··· Source material ···
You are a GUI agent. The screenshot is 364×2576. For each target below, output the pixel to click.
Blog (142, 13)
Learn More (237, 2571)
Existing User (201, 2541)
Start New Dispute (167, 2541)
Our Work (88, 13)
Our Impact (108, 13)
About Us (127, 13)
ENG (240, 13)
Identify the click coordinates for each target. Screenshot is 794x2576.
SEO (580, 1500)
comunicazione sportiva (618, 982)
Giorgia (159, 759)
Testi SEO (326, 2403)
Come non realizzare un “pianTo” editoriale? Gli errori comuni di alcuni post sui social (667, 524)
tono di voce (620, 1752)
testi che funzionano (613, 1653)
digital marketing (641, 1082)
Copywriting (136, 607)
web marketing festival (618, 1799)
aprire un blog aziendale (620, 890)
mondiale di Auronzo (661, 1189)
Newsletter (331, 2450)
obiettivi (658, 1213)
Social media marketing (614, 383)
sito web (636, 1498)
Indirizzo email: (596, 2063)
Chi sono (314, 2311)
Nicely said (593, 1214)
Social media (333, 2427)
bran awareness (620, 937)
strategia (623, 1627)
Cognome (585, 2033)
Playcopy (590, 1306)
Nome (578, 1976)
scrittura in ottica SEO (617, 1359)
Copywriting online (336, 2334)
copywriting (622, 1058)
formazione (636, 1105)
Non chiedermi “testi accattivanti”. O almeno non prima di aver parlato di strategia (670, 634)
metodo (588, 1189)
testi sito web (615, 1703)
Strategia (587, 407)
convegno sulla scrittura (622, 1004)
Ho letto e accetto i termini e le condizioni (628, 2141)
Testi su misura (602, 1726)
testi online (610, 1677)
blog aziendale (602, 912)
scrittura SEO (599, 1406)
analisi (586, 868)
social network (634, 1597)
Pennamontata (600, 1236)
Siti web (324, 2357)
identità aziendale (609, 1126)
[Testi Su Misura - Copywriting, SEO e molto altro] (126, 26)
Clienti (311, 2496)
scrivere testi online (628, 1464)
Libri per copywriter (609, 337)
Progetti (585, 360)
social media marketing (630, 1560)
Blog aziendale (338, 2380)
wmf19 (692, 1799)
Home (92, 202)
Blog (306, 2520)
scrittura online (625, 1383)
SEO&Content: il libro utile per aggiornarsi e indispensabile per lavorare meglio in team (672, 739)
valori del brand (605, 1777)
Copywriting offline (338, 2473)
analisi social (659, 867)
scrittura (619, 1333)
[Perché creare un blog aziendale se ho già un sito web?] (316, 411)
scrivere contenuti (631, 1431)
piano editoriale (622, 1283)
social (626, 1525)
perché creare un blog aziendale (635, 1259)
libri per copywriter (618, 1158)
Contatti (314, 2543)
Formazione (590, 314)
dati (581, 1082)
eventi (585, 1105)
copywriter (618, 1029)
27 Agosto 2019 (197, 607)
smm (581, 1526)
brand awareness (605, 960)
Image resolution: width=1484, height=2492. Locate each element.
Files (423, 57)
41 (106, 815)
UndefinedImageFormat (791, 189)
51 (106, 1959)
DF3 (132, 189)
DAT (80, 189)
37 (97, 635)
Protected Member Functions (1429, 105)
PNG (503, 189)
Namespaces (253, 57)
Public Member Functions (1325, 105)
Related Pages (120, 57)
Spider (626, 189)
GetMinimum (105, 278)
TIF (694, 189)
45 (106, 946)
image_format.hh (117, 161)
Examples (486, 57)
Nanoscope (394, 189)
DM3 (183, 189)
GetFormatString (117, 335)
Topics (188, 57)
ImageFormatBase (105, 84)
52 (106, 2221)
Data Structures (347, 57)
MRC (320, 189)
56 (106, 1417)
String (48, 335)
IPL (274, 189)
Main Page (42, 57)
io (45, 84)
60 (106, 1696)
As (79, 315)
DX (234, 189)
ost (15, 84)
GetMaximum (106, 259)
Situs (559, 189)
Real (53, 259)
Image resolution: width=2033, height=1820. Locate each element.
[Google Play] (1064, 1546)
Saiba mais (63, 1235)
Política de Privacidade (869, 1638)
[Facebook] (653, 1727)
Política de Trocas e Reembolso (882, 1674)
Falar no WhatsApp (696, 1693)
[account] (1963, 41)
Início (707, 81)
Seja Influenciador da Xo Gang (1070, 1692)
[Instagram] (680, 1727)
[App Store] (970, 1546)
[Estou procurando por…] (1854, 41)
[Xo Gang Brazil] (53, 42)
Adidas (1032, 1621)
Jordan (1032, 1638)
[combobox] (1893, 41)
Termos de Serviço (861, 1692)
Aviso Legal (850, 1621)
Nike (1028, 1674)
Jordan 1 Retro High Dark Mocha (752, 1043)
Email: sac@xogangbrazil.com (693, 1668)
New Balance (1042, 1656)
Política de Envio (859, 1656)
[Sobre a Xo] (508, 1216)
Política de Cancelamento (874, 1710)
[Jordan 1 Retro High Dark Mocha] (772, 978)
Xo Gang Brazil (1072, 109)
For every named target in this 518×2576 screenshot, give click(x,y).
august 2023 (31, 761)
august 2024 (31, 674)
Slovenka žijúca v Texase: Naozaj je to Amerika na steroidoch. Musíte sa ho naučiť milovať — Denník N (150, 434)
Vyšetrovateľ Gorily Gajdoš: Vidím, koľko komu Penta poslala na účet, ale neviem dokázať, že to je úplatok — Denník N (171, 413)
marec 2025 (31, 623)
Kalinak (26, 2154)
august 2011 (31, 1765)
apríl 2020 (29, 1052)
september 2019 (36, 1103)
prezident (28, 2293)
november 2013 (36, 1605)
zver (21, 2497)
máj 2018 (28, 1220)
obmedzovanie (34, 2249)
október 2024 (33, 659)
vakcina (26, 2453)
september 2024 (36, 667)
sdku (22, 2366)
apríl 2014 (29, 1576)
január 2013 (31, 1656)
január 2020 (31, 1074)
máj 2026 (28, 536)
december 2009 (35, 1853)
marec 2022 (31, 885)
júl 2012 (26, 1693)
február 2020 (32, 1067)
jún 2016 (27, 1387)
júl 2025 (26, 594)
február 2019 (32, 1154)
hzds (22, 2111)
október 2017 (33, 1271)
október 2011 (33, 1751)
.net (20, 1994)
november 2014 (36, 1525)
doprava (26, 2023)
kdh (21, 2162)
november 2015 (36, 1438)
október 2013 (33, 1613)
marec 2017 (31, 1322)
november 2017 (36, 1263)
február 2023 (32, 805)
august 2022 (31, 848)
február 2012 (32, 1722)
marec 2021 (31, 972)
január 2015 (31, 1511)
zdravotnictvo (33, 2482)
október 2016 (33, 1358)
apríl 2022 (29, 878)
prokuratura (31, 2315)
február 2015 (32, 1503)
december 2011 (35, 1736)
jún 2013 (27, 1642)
···
● Work to be completed: Please say how many lines in the entries hold the string "Mocha". Give only the number.

● Output for this exercise: 2